■ Problem statement
Copy every line of the data in which the word "handle" occurs.

■ Collected data
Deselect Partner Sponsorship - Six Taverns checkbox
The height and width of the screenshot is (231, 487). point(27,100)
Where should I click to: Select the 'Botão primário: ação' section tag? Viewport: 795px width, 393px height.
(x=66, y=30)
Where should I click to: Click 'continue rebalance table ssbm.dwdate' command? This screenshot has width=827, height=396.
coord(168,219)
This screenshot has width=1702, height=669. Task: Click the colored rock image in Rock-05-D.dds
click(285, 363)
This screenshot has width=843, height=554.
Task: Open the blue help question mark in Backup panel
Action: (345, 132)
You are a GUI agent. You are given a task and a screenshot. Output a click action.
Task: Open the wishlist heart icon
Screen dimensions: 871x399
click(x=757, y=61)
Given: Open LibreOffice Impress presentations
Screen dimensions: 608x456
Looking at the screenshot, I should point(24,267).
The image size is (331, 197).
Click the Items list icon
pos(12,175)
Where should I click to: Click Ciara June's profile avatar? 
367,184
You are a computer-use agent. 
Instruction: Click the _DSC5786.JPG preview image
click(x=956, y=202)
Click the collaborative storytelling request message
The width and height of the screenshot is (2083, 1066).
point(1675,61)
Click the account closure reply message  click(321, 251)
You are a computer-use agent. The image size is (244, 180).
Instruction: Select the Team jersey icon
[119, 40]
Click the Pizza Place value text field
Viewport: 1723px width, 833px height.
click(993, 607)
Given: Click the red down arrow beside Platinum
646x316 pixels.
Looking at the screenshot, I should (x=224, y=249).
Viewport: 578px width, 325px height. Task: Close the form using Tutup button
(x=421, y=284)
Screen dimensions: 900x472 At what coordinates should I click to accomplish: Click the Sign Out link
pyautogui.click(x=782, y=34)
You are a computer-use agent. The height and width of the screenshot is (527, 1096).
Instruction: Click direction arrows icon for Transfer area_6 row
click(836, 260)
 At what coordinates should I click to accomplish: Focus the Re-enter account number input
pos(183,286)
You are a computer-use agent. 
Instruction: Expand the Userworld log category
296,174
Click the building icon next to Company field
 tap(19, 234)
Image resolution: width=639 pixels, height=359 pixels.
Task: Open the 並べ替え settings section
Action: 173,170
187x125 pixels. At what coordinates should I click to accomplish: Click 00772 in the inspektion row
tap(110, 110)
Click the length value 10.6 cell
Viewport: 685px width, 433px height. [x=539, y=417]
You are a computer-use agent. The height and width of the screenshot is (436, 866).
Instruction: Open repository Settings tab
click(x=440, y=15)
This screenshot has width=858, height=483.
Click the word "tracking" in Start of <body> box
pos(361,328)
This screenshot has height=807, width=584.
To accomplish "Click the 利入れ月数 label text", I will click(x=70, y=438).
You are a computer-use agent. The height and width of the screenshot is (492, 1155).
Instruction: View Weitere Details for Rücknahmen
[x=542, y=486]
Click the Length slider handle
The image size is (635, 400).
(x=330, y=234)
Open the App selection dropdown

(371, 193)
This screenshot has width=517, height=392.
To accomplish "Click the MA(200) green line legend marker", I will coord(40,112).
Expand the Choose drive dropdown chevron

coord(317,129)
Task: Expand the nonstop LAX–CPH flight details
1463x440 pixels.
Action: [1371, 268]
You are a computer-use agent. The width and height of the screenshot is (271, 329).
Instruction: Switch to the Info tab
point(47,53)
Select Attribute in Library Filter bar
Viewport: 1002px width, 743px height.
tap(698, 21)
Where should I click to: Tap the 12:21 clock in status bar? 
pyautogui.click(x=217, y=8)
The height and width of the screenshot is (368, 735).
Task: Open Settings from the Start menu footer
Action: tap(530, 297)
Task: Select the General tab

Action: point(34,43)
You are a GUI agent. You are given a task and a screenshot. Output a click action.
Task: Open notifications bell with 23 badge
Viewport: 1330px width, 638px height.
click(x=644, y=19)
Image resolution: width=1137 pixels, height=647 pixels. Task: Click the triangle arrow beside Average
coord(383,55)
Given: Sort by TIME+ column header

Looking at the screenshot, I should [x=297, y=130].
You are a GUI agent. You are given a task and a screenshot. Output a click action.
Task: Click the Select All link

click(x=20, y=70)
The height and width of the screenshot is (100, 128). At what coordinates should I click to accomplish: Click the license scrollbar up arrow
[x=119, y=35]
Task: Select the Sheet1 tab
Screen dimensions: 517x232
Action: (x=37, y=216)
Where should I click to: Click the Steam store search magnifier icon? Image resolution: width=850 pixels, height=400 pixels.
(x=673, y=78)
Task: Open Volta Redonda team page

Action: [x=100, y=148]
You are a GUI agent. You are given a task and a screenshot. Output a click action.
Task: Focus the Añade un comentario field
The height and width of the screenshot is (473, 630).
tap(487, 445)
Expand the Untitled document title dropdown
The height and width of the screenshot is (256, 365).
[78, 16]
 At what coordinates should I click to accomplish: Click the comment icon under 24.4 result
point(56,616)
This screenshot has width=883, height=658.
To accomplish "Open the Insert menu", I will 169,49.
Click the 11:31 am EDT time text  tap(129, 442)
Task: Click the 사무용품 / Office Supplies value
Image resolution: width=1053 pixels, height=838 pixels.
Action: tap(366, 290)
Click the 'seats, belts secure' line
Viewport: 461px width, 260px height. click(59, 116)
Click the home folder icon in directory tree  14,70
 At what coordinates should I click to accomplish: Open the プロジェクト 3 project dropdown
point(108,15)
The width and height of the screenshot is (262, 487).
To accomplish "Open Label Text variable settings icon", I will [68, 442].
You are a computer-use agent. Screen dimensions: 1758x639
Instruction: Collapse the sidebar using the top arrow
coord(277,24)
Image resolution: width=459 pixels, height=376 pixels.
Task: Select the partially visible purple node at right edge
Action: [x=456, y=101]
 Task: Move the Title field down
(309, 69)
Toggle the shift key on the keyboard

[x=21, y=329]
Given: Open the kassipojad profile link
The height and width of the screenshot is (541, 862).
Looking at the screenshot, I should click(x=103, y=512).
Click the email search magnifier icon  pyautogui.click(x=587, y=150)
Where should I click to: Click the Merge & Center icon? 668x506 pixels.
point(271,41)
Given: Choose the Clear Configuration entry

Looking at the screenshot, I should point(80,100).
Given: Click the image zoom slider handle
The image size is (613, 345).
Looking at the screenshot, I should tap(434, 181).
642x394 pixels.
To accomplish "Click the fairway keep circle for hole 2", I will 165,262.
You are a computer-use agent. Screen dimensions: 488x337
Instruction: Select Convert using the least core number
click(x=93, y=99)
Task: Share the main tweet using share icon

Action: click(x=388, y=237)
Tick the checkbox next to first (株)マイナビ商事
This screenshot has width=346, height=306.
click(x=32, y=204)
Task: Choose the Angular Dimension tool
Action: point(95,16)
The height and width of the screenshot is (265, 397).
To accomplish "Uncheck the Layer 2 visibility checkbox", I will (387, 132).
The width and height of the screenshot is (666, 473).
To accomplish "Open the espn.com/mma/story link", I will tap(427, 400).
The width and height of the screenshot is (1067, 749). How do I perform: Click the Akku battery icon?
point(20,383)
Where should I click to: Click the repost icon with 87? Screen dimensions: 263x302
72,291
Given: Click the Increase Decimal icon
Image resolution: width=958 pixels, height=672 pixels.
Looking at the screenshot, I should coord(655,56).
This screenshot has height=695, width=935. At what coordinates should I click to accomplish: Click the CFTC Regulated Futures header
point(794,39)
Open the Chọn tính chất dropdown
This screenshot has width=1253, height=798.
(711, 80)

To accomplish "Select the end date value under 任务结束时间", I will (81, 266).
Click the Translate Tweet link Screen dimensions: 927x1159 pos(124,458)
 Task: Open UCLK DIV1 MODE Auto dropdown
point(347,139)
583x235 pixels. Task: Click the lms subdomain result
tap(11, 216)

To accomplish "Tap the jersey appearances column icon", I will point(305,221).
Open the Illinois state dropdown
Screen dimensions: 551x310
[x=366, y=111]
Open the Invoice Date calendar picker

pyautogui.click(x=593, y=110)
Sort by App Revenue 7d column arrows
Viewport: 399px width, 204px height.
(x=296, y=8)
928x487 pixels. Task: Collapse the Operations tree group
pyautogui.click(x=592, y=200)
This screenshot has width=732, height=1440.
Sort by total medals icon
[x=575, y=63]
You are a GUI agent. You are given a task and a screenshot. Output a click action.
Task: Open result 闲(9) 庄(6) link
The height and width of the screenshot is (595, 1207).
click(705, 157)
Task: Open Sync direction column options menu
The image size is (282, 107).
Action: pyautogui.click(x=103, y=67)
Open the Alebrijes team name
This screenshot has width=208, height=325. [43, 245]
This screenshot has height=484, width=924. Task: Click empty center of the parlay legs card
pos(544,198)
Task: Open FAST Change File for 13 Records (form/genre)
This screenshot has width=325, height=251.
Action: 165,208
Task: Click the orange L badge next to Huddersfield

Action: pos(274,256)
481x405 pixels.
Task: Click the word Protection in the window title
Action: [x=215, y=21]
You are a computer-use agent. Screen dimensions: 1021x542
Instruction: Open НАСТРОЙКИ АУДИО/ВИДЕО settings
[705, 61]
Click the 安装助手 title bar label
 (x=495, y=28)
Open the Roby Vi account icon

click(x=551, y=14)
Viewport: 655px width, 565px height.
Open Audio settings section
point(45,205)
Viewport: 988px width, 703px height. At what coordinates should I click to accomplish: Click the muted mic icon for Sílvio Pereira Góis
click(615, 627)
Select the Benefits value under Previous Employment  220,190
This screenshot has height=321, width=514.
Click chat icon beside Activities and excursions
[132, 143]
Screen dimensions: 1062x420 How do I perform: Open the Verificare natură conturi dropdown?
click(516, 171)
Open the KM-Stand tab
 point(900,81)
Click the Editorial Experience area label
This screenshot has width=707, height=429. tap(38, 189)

■ Expected answer
Click the Length slider handle
Given: Click the image zoom slider handle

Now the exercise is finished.